Qualcomm reportedly in talks to acquire AI chip design company Tenstorrent

Qualcomm is in talks to acquire AI chip design firm Tenstorrent for $8 billion to $10 billion, according to The Information.

This transaction, if completed, would be another concrete signal of the San Diego-based chip company’s attempt to carve out a niche in the upstream AI space (data centers), rather than focusing on end-user devices.

Qualcomm’s key business of handset chips has fallen on hard times, particularly in China, due to the memory chip shortage.

Less than eight weeks ago, the chip company was the lowlight in the Philadelphia Semiconductor Index, down about 20% year to date.

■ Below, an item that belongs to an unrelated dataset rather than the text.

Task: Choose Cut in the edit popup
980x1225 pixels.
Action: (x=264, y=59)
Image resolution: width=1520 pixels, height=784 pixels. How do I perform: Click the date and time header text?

Shares proceeded to surge over 60%, buoyed by optimism that the rising AI tide will lift all boats. With the release of Q2 earnings, CEO Cristiano Amon said that initial shipments of AI chips to a “leading hyperscaler” were on track for later this year, and to expect more on the company’s AI growth plans at its investor day on June 24 (next week). Last month, Bloomberg reported that Qualcomm is poised to sell “millions” of AI chips to TikTok parent ByteDance.

Established AI chip giants and hyperscalers alike have reached agreements with or gobbled up burgeoning AI chip companies as the boom rolls on. In December, Nvidia announced a major licensing deal with AI inference specialist Groq, while Meta bought AI chip startup Rivos in September.